“‘Laddin—” this in a fearful voice.
“Yes.”
“Thank God. I thought you’d been hit. Why don’t you read?”
Aladdin’s eyes, used to reading in blocks of lines rather than a word at a time, had at one glance taken in the purport of Margaret’s letter, and his wits had gone from him. She called herself every base and cruel name, and she prayed her lover to forgive her, but she had never had the right to tell him that she would marry him, for she had never loved him in that way. She said that, God forgive her, she could not keep up the false position any longer, and she wished she was dead.
“There’s a man at the bottom of this,” thought Aladdin. He caught a glimpse of Peter’s poor, bloody face and choked.
“I—it—the sheets are mixed,” he said presently. “I’m trying to find the beginning. There are eight pages,” he went on, “fighting for time,” and they ‘re folded all wrong, and they’re not numbered or anything.”
Peter waited patiently while Aladdin fumbled with the sheets and tried, to the cracking-point, to master the confusion in his mind.

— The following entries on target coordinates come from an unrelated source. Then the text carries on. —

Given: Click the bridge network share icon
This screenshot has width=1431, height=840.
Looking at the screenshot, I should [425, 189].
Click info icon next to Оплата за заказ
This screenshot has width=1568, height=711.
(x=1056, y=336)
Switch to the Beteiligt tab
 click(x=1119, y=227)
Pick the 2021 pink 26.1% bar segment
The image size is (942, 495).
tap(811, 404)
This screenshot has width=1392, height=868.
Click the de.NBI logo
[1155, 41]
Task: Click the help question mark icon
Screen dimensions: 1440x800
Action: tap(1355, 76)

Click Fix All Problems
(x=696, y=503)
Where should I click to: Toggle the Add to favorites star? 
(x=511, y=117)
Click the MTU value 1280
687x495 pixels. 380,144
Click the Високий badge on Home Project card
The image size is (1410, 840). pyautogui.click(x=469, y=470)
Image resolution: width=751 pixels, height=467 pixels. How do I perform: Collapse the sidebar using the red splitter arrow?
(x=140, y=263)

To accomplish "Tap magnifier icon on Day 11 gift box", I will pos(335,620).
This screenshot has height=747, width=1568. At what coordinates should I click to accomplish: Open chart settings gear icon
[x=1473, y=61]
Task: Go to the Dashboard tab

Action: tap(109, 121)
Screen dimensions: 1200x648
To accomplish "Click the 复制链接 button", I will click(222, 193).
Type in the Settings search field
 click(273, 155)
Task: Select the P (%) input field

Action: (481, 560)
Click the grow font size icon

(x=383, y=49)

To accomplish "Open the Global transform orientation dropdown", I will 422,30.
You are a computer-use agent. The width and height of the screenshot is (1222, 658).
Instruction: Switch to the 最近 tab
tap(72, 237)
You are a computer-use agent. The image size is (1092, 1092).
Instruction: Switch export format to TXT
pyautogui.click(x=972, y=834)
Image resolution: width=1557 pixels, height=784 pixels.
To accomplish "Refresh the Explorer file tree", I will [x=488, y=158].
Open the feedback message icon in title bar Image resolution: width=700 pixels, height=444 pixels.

Suddenly God sent light, and he could have laughed aloud. Not in vain had he pursued the muse and sought after the true romance in the far country where she sweeps her skirts beyond the fingers of men. Not in vain had he rolled the arduous ink-pots and striven manfully for the right word and the telling phrase. The chance had come, and the years of preparation had not been thrown away. He knew that he was going to make good at last. His throat cleared of itself, and the choking phlegm disappeared as if before a hot flame of joy. His voice came from between his trembling lips clear as a bell, and the thunder of battle rolled back from the plain of his consciousness, as, slowly, tenderly, and helped by God, he began to speak those eight closely lined pages which she should have written.
“My Heart’s Darling—” he began, and there followed a molten stream of golden and sacred words.
And the very soul of Manners shouted aloud, for the girl was speaking to him as she had never spoken before.